HOW TO COMPLETE THIS TASK: Please return only the lines from the one holding "General (477, 618)" through the one holding "HOME (64, 278)", exactly as they appear in the records below, both ends included.

PROVIDED INFORMATION:
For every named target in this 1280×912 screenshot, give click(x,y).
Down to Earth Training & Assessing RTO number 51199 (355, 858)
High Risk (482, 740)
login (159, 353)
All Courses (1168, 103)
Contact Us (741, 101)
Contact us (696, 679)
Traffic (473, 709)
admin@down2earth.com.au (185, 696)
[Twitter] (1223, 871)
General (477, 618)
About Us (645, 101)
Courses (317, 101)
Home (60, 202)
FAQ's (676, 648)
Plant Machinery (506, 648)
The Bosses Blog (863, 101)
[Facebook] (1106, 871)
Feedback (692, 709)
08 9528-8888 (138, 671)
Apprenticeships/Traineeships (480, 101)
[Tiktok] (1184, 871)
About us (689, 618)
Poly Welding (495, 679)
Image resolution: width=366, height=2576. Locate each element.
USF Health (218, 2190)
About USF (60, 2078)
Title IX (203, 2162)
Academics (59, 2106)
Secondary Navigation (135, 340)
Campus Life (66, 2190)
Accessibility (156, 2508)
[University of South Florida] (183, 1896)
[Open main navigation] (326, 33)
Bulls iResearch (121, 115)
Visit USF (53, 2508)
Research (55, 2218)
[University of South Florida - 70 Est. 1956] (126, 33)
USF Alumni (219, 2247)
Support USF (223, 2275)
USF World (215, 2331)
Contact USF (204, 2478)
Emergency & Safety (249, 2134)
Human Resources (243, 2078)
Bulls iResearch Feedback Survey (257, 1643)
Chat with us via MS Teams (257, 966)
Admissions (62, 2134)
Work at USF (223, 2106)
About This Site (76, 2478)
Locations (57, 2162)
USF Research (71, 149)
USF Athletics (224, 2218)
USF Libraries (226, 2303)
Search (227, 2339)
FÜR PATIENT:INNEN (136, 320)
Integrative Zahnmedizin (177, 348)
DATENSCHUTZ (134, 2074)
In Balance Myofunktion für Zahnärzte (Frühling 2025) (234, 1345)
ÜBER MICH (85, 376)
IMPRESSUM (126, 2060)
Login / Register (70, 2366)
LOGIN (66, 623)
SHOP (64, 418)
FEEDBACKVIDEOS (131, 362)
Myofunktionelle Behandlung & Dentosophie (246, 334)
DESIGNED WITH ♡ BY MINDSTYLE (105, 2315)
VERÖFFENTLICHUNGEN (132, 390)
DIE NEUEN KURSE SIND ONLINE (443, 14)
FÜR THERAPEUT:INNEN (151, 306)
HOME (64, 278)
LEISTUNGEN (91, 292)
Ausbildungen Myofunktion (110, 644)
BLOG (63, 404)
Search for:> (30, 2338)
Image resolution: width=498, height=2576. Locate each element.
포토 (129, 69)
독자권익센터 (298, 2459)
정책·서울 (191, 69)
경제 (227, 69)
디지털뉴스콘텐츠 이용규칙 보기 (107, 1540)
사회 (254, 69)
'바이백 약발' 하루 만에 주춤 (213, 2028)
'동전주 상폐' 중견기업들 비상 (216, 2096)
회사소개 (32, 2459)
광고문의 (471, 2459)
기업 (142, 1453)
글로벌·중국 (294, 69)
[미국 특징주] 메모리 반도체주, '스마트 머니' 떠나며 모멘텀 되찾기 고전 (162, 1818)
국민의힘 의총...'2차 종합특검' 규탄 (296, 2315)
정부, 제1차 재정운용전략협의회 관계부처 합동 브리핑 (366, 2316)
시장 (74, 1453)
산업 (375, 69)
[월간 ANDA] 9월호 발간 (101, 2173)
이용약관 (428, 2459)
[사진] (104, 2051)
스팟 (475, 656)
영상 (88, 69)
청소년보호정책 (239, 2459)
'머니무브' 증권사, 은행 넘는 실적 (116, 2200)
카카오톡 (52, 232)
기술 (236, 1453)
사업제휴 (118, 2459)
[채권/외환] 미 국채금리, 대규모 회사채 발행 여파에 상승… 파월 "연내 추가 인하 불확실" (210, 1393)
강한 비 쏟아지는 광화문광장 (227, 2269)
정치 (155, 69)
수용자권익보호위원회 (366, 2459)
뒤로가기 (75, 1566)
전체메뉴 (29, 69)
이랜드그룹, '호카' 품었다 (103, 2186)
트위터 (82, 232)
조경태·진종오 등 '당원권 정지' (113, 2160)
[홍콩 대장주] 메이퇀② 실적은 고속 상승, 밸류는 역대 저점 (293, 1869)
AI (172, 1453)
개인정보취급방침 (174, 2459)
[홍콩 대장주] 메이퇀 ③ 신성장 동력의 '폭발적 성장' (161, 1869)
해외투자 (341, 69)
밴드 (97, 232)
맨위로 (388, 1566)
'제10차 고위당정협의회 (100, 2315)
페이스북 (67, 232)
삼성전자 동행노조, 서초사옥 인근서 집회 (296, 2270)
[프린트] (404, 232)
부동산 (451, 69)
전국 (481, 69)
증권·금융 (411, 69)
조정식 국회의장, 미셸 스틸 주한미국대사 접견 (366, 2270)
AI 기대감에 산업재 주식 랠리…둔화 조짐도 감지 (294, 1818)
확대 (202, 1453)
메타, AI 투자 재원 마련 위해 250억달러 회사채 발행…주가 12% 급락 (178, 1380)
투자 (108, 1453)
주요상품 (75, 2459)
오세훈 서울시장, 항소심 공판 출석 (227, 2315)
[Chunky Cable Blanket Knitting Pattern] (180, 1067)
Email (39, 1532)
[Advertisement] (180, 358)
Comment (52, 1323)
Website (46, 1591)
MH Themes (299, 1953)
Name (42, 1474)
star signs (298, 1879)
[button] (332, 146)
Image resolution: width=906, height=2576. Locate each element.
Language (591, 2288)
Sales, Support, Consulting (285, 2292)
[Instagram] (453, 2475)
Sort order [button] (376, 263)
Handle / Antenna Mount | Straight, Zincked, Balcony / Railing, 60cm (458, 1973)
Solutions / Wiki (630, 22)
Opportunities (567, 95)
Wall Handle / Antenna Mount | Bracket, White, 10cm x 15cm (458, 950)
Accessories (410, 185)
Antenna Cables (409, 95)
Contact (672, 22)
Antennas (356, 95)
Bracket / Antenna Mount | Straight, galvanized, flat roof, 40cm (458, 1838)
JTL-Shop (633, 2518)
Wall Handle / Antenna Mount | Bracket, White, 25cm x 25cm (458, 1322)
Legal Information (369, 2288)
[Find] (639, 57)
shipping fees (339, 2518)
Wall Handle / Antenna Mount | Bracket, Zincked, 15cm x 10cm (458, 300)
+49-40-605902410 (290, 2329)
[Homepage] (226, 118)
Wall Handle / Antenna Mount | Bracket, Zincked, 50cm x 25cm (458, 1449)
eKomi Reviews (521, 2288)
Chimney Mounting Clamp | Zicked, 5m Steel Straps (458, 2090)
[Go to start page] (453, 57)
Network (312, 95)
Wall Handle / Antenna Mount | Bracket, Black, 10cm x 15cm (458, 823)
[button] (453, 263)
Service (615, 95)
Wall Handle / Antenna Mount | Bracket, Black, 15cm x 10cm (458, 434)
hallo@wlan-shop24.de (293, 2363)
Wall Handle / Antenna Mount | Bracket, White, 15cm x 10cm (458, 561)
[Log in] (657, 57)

RESULT OF THIS TASK:
General (477, 618)
About Us (645, 101)
Courses (317, 101)
Home (60, 202)
FAQ's (676, 648)
Plant Machinery (506, 648)
The Bosses Blog (863, 101)
[Facebook] (1106, 871)
Feedback (692, 709)
08 9528-8888 (138, 671)
Apprenticeships/Traineeships (480, 101)
[Tiktok] (1184, 871)
About us (689, 618)
Poly Welding (495, 679)
Image resolution: width=366, height=2576. Locate each element.
USF Health (218, 2190)
About USF (60, 2078)
Title IX (203, 2162)
Academics (59, 2106)
Secondary Navigation (135, 340)
Campus Life (66, 2190)
Accessibility (156, 2508)
[University of South Florida] (183, 1896)
[Open main navigation] (326, 33)
Bulls iResearch (121, 115)
Visit USF (53, 2508)
Research (55, 2218)
[University of South Florida - 70 Est. 1956] (126, 33)
USF Alumni (219, 2247)
Support USF (223, 2275)
USF World (215, 2331)
Contact USF (204, 2478)
Emergency & Safety (249, 2134)
Human Resources (243, 2078)
Bulls iResearch Feedback Survey (257, 1643)
Chat with us via MS Teams (257, 966)
Admissions (62, 2134)
Work at USF (223, 2106)
About This Site (76, 2478)
Locations (57, 2162)
USF Research (71, 149)
USF Athletics (224, 2218)
USF Libraries (226, 2303)
Search (227, 2339)
FÜR PATIENT:INNEN (136, 320)
Integrative Zahnmedizin (177, 348)
DATENSCHUTZ (134, 2074)
In Balance Myofunktion für Zahnärzte (Frühling 2025) (234, 1345)
ÜBER MICH (85, 376)
IMPRESSUM (126, 2060)
Login / Register (70, 2366)
LOGIN (66, 623)
SHOP (64, 418)
FEEDBACKVIDEOS (131, 362)
Myofunktionelle Behandlung & Dentosophie (246, 334)
DESIGNED WITH ♡ BY MINDSTYLE (105, 2315)
VERÖFFENTLICHUNGEN (132, 390)
DIE NEUEN KURSE SIND ONLINE (443, 14)
FÜR THERAPEUT:INNEN (151, 306)
HOME (64, 278)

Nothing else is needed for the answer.